> **Stored dataset items**
*** Block opens ***

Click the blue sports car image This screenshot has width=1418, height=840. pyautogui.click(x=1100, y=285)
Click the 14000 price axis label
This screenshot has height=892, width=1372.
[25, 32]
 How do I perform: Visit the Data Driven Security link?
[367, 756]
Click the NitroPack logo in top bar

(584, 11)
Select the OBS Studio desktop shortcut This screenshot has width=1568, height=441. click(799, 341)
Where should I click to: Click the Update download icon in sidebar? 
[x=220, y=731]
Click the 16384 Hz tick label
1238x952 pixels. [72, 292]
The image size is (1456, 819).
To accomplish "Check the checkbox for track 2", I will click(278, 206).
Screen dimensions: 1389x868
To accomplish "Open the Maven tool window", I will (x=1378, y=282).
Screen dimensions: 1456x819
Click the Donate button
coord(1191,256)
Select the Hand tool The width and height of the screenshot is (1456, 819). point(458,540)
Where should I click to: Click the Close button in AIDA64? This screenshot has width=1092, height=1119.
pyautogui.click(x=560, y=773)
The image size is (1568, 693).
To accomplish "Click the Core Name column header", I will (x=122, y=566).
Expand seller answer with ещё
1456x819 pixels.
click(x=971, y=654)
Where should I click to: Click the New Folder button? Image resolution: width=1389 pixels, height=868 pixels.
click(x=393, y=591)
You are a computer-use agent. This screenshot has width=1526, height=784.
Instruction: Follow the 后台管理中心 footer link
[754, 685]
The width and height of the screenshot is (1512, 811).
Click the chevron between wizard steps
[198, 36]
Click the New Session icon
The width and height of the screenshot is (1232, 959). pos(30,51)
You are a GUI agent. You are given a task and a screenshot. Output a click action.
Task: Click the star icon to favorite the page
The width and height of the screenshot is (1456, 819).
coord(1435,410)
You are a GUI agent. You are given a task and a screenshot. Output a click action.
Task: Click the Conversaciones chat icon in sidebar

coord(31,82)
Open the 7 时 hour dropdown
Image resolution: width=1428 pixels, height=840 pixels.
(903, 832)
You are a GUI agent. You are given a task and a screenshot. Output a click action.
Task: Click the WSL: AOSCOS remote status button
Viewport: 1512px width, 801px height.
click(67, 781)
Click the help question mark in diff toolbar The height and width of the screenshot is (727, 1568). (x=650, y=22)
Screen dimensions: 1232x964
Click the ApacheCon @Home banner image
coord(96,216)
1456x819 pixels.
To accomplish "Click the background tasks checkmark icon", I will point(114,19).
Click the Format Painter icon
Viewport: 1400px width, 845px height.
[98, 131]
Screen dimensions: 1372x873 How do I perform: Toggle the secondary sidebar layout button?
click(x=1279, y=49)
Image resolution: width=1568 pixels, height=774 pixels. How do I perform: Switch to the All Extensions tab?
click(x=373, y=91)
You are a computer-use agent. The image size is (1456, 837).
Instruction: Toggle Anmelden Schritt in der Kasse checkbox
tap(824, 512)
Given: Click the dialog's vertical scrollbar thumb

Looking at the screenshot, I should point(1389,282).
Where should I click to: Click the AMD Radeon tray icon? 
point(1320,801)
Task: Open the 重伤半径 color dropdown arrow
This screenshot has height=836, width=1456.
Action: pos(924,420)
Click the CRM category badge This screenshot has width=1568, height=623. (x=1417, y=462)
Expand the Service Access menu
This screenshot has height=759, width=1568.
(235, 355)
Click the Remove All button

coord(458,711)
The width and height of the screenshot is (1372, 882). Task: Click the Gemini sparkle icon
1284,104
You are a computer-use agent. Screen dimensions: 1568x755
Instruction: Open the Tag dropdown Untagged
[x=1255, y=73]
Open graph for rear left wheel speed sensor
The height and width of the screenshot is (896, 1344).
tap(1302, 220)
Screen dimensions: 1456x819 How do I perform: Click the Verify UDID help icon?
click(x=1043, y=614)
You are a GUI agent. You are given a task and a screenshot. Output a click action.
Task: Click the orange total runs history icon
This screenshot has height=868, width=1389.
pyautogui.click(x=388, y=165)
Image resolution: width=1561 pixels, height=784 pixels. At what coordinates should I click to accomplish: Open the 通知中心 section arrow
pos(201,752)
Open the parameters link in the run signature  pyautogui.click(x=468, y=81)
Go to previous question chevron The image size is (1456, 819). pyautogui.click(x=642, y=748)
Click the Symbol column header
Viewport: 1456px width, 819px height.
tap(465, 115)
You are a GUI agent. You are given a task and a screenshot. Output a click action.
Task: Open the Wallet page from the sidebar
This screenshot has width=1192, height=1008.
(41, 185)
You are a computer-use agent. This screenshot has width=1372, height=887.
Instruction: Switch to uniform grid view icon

*** Block closes ***

> **Assignment**
The answer must be an exact reproduction of all the records.

> **Completed task**
Click the blue sports car image This screenshot has width=1418, height=840. pyautogui.click(x=1100, y=285)
Click the 14000 price axis label
This screenshot has height=892, width=1372.
[25, 32]
 How do I perform: Visit the Data Driven Security link?
[367, 756]
Click the NitroPack logo in top bar

(584, 11)
Select the OBS Studio desktop shortcut This screenshot has width=1568, height=441. click(799, 341)
Where should I click to: Click the Update download icon in sidebar? 
[x=220, y=731]
Click the 16384 Hz tick label
1238x952 pixels. [72, 292]
The image size is (1456, 819).
To accomplish "Check the checkbox for track 2", I will click(278, 206).
Screen dimensions: 1389x868
To accomplish "Open the Maven tool window", I will (x=1378, y=282).
Screen dimensions: 1456x819
Click the Donate button
coord(1191,256)
Select the Hand tool The width and height of the screenshot is (1456, 819). point(458,540)
Where should I click to: Click the Close button in AIDA64? This screenshot has width=1092, height=1119.
pyautogui.click(x=560, y=773)
The image size is (1568, 693).
To accomplish "Click the Core Name column header", I will (x=122, y=566).
Expand seller answer with ещё
1456x819 pixels.
click(x=971, y=654)
Where should I click to: Click the New Folder button? Image resolution: width=1389 pixels, height=868 pixels.
click(x=393, y=591)
You are a computer-use agent. This screenshot has width=1526, height=784.
Instruction: Follow the 后台管理中心 footer link
[754, 685]
The width and height of the screenshot is (1512, 811).
Click the chevron between wizard steps
[198, 36]
Click the New Session icon
The width and height of the screenshot is (1232, 959). pos(30,51)
You are a GUI agent. You are given a task and a screenshot. Output a click action.
Task: Click the star icon to favorite the page
The width and height of the screenshot is (1456, 819).
coord(1435,410)
You are a GUI agent. You are given a task and a screenshot. Output a click action.
Task: Click the Conversaciones chat icon in sidebar

coord(31,82)
Open the 7 时 hour dropdown
Image resolution: width=1428 pixels, height=840 pixels.
(903, 832)
You are a GUI agent. You are given a task and a screenshot. Output a click action.
Task: Click the WSL: AOSCOS remote status button
Viewport: 1512px width, 801px height.
click(67, 781)
Click the help question mark in diff toolbar The height and width of the screenshot is (727, 1568). (x=650, y=22)
Screen dimensions: 1232x964
Click the ApacheCon @Home banner image
coord(96,216)
1456x819 pixels.
To accomplish "Click the background tasks checkmark icon", I will point(114,19).
Click the Format Painter icon
Viewport: 1400px width, 845px height.
[98, 131]
Screen dimensions: 1372x873 How do I perform: Toggle the secondary sidebar layout button?
click(x=1279, y=49)
Image resolution: width=1568 pixels, height=774 pixels. How do I perform: Switch to the All Extensions tab?
click(x=373, y=91)
You are a computer-use agent. The image size is (1456, 837).
Instruction: Toggle Anmelden Schritt in der Kasse checkbox
tap(824, 512)
Given: Click the dialog's vertical scrollbar thumb

Looking at the screenshot, I should point(1389,282).
Where should I click to: Click the AMD Radeon tray icon? 
point(1320,801)
Task: Open the 重伤半径 color dropdown arrow
This screenshot has height=836, width=1456.
Action: pos(924,420)
Click the CRM category badge This screenshot has width=1568, height=623. (x=1417, y=462)
Expand the Service Access menu
This screenshot has height=759, width=1568.
(235, 355)
Click the Remove All button

coord(458,711)
The width and height of the screenshot is (1372, 882). Task: Click the Gemini sparkle icon
1284,104
You are a computer-use agent. Screen dimensions: 1568x755
Instruction: Open the Tag dropdown Untagged
[x=1255, y=73]
Open graph for rear left wheel speed sensor
The height and width of the screenshot is (896, 1344).
tap(1302, 220)
Screen dimensions: 1456x819 How do I perform: Click the Verify UDID help icon?
click(x=1043, y=614)
You are a GUI agent. You are given a task and a screenshot. Output a click action.
Task: Click the orange total runs history icon
This screenshot has height=868, width=1389.
pyautogui.click(x=388, y=165)
Image resolution: width=1561 pixels, height=784 pixels. At what coordinates should I click to accomplish: Open the 通知中心 section arrow
pos(201,752)
Open the parameters link in the run signature  pyautogui.click(x=468, y=81)
Go to previous question chevron The image size is (1456, 819). pyautogui.click(x=642, y=748)
Click the Symbol column header
Viewport: 1456px width, 819px height.
tap(465, 115)
You are a GUI agent. You are given a task and a screenshot. Output a click action.
Task: Open the Wallet page from the sidebar
This screenshot has width=1192, height=1008.
(41, 185)
You are a computer-use agent. This screenshot has width=1372, height=887.
Instruction: Switch to uniform grid view icon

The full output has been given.